Marita Dingus and Ruby Re-Usable worked with all of the 7th graders at McClure Middle School in Seattle for 3 days (5/15 – 5/17/2013) to create “mavericks” (the school mascot) out of discarded plastic stuff which they attached with telephone wire to a black plastic mesh that was purchased at the RE Store. There were 5 classes (about 130 students total), so 5 horses were created for display in the main entry way. The installation should happen in June, so stayed tuned. Some pics from the project HERE
We were interviewed for the school newspaper, and one of the students asked us how did we meet; so we told him how back in 1986 we were both in a juried craft show at the (old) Tacoma Art Museum, and were really impressed by the other’s work. It was Marita who turned Ruby on to the joys of using a glue gun! And it was during a brainstorming session in Ruby’s living room, with Marita wondering what to do with a bunch of fabric and telephone wire, that the “snake” project was born, which became the basis for the “animals” and “little people” projects. Watch a vid of Marita demonstrating How to Make Little People with Marita Dingus on Vimeo
Sweet Wishes candy wrapper dolls by Ruby Re-Usable
Ruby Re-Usable will be teaching a recycled art doll workshop at the Seattle RE Store this Saturday, May 21, from 1 pm – 3 pm. More info HERE
Create recycled art dolls from common household junk that would otherwise end up in the recycling and/or trash bin. Bring a clean old sock (holes okay), a clean bottle (16 oz – 67 oz, plastic or glass beverage), candy wrappers, fabric scraps, and any other small, clean, colorful pieces of junk that you have been saving, and discover how a low temperature glue gun combined with some imagination can turn trash into fun figurines. Some junk, as well as all tools, will be provided.
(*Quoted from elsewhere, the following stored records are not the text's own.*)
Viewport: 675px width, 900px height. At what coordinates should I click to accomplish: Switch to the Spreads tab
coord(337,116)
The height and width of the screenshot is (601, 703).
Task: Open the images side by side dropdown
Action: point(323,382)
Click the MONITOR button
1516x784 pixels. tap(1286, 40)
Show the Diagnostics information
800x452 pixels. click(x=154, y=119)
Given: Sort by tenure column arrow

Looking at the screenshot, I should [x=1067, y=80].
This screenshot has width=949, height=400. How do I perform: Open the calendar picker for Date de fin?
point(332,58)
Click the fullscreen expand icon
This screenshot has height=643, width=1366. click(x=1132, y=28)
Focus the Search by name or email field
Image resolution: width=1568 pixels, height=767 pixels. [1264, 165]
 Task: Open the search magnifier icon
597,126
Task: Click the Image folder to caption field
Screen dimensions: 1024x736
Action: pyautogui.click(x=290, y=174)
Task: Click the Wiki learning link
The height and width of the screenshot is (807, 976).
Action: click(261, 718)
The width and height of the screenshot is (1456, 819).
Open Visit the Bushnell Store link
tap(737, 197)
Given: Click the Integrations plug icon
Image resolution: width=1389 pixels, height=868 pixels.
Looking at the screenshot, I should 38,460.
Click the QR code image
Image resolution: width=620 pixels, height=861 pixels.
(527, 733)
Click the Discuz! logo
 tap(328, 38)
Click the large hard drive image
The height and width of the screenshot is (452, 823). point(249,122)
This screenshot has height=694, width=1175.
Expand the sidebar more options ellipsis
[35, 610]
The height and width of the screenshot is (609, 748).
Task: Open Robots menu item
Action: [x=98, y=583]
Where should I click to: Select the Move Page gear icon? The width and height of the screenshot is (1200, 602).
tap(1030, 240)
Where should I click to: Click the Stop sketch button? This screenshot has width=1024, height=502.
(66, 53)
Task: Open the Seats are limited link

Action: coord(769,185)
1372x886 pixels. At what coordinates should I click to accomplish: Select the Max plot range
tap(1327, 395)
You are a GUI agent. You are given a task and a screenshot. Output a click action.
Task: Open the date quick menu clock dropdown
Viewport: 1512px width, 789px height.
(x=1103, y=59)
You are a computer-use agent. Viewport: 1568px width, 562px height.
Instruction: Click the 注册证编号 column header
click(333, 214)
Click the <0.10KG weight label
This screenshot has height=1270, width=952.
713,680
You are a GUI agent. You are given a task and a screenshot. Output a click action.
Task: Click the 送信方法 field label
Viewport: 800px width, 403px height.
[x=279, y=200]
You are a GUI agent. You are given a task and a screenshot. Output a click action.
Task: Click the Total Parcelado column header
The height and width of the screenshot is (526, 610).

Participants will learn how to make 2 different kinds of dolls, as well as see examples of other kinds of recycled art dolls/figurative sculpture.
Yellow Plastic Trash Gyre Baby by Ruby Re-Usable
Can’t make it to Seattle? See examples of Ruby’s recycled art dolls HERE and HERE and HERE
Regina Hackett at Art To Go got the scoop (but why she titled her post Two Seattle Chandeliers when the artists in question are both from Tacoma makes me want to remind everyone everywhere that Seattle is NOT the only town in Washington State where art happens, but I digress), so Olympia Dumpster Divers went on a fact-finding mission to the Museum of Glass in Tacoma, WA to visit our friend, Barbara De Pirro, who has been working with the public in the education studio as an artist-in-residence for the past two months.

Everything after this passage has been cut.